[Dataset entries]
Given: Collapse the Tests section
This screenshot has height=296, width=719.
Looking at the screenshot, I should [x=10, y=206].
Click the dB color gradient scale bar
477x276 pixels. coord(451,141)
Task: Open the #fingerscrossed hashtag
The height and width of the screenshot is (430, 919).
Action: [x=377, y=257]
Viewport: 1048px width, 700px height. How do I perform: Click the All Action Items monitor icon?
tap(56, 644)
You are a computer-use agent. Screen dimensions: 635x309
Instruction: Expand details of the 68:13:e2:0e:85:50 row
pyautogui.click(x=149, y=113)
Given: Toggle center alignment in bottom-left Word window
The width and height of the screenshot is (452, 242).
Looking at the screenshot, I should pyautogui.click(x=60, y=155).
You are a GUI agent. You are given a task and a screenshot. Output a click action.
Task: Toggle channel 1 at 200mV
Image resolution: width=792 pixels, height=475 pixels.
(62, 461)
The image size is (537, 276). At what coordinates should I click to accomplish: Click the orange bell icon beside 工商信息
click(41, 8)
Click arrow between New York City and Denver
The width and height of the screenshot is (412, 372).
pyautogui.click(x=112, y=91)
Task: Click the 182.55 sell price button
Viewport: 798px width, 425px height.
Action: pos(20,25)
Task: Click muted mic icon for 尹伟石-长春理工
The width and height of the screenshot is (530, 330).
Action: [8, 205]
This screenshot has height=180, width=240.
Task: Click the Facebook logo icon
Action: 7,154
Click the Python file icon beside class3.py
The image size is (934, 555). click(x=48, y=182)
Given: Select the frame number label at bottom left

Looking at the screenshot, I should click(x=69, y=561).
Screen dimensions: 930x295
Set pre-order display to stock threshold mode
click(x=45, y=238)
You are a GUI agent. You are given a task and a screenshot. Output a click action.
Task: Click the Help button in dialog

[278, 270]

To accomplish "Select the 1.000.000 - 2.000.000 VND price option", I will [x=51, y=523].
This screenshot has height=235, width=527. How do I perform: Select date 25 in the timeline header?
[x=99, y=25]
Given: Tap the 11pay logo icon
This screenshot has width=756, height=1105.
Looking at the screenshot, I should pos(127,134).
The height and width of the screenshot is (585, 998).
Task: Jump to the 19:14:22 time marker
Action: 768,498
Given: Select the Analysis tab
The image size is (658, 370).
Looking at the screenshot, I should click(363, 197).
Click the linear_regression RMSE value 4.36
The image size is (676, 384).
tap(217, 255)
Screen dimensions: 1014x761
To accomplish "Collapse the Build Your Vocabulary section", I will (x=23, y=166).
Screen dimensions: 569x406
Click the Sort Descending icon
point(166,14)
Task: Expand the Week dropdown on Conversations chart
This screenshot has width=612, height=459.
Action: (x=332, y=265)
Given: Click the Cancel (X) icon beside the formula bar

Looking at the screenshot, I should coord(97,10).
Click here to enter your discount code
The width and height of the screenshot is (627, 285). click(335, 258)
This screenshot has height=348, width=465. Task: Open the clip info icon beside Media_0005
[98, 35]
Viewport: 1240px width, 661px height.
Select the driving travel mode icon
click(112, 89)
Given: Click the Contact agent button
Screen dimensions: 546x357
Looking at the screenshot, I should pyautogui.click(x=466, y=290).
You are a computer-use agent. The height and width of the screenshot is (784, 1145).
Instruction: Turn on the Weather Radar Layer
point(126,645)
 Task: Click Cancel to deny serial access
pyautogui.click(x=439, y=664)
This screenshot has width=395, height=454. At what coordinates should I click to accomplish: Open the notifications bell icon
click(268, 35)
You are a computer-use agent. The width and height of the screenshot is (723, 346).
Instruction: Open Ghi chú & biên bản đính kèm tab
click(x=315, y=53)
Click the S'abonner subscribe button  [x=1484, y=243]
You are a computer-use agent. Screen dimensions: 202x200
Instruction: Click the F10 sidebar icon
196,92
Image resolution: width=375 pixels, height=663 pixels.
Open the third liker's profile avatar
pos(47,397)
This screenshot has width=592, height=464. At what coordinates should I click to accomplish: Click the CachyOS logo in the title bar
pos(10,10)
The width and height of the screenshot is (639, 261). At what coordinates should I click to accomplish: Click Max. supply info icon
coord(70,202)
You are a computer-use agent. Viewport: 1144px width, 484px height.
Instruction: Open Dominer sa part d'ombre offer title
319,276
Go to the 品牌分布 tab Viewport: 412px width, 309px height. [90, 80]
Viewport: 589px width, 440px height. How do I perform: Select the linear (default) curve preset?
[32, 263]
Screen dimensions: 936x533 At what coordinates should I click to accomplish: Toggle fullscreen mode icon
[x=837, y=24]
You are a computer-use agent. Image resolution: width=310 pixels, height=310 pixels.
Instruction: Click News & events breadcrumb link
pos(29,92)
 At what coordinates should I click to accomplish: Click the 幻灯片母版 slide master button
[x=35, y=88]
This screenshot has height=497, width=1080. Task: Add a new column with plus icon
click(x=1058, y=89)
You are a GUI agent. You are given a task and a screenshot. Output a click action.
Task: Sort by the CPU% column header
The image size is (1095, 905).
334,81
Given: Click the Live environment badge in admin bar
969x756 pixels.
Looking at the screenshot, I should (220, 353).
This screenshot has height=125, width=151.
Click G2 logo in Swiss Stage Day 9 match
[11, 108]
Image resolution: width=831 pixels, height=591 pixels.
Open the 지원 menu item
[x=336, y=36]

__THE TASK__:
Copy each line of the records verbatim.

__RESULT OF THE EXERCISE__:
Given: Collapse the Tests section
This screenshot has height=296, width=719.
Looking at the screenshot, I should [x=10, y=206].
Click the dB color gradient scale bar
477x276 pixels. coord(451,141)
Task: Open the #fingerscrossed hashtag
The height and width of the screenshot is (430, 919).
Action: [x=377, y=257]
Viewport: 1048px width, 700px height. How do I perform: Click the All Action Items monitor icon?
tap(56, 644)
You are a computer-use agent. Screen dimensions: 635x309
Instruction: Expand details of the 68:13:e2:0e:85:50 row
pyautogui.click(x=149, y=113)
Given: Toggle center alignment in bottom-left Word window
The width and height of the screenshot is (452, 242).
Looking at the screenshot, I should pyautogui.click(x=60, y=155).
You are a GUI agent. You are given a task and a screenshot. Output a click action.
Task: Toggle channel 1 at 200mV
Image resolution: width=792 pixels, height=475 pixels.
(62, 461)
The image size is (537, 276). At what coordinates should I click to accomplish: Click the orange bell icon beside 工商信息
click(41, 8)
Click arrow between New York City and Denver
The width and height of the screenshot is (412, 372).
pyautogui.click(x=112, y=91)
Task: Click the 182.55 sell price button
Viewport: 798px width, 425px height.
Action: pos(20,25)
Task: Click muted mic icon for 尹伟石-长春理工
The width and height of the screenshot is (530, 330).
Action: [8, 205]
This screenshot has height=180, width=240.
Task: Click the Facebook logo icon
Action: 7,154
Click the Python file icon beside class3.py
The image size is (934, 555). click(x=48, y=182)
Given: Select the frame number label at bottom left

Looking at the screenshot, I should click(x=69, y=561).
Screen dimensions: 930x295
Set pre-order display to stock threshold mode
click(x=45, y=238)
You are a GUI agent. You are given a task and a screenshot. Output a click action.
Task: Click the Help button in dialog

[278, 270]

To accomplish "Select the 1.000.000 - 2.000.000 VND price option", I will [x=51, y=523].
This screenshot has height=235, width=527. How do I perform: Select date 25 in the timeline header?
[x=99, y=25]
Given: Tap the 11pay logo icon
This screenshot has width=756, height=1105.
Looking at the screenshot, I should pos(127,134).
The height and width of the screenshot is (585, 998).
Task: Jump to the 19:14:22 time marker
Action: 768,498
Given: Select the Analysis tab
The image size is (658, 370).
Looking at the screenshot, I should click(363, 197).
Click the linear_regression RMSE value 4.36
The image size is (676, 384).
tap(217, 255)
Screen dimensions: 1014x761
To accomplish "Collapse the Build Your Vocabulary section", I will (x=23, y=166).
Screen dimensions: 569x406
Click the Sort Descending icon
point(166,14)
Task: Expand the Week dropdown on Conversations chart
This screenshot has width=612, height=459.
Action: (x=332, y=265)
Given: Click the Cancel (X) icon beside the formula bar

Looking at the screenshot, I should coord(97,10).
Click here to enter your discount code
The width and height of the screenshot is (627, 285). click(335, 258)
This screenshot has height=348, width=465. Task: Open the clip info icon beside Media_0005
[98, 35]
Viewport: 1240px width, 661px height.
Select the driving travel mode icon
click(112, 89)
Given: Click the Contact agent button
Screen dimensions: 546x357
Looking at the screenshot, I should pyautogui.click(x=466, y=290).
You are a computer-use agent. The height and width of the screenshot is (784, 1145).
Instruction: Turn on the Weather Radar Layer
point(126,645)
 Task: Click Cancel to deny serial access
pyautogui.click(x=439, y=664)
This screenshot has width=395, height=454. At what coordinates should I click to accomplish: Open the notifications bell icon
click(268, 35)
You are a computer-use agent. The width and height of the screenshot is (723, 346).
Instruction: Open Ghi chú & biên bản đính kèm tab
click(x=315, y=53)
Click the S'abonner subscribe button  [x=1484, y=243]
You are a computer-use agent. Screen dimensions: 202x200
Instruction: Click the F10 sidebar icon
196,92
Image resolution: width=375 pixels, height=663 pixels.
Open the third liker's profile avatar
pos(47,397)
This screenshot has width=592, height=464. At what coordinates should I click to accomplish: Click the CachyOS logo in the title bar
pos(10,10)
The width and height of the screenshot is (639, 261). At what coordinates should I click to accomplish: Click Max. supply info icon
coord(70,202)
You are a computer-use agent. Viewport: 1144px width, 484px height.
Instruction: Open Dominer sa part d'ombre offer title
319,276
Go to the 品牌分布 tab Viewport: 412px width, 309px height. [90, 80]
Viewport: 589px width, 440px height. How do I perform: Select the linear (default) curve preset?
[32, 263]
Screen dimensions: 936x533 At what coordinates should I click to accomplish: Toggle fullscreen mode icon
[x=837, y=24]
You are a computer-use agent. Image resolution: width=310 pixels, height=310 pixels.
Instruction: Click News & events breadcrumb link
pos(29,92)
 At what coordinates should I click to accomplish: Click the 幻灯片母版 slide master button
[x=35, y=88]
This screenshot has height=497, width=1080. Task: Add a new column with plus icon
click(x=1058, y=89)
You are a GUI agent. You are given a task and a screenshot. Output a click action.
Task: Sort by the CPU% column header
The image size is (1095, 905).
334,81
Given: Click the Live environment badge in admin bar
969x756 pixels.
Looking at the screenshot, I should (220, 353).
This screenshot has height=125, width=151.
Click G2 logo in Swiss Stage Day 9 match
[11, 108]
Image resolution: width=831 pixels, height=591 pixels.
Open the 지원 menu item
[x=336, y=36]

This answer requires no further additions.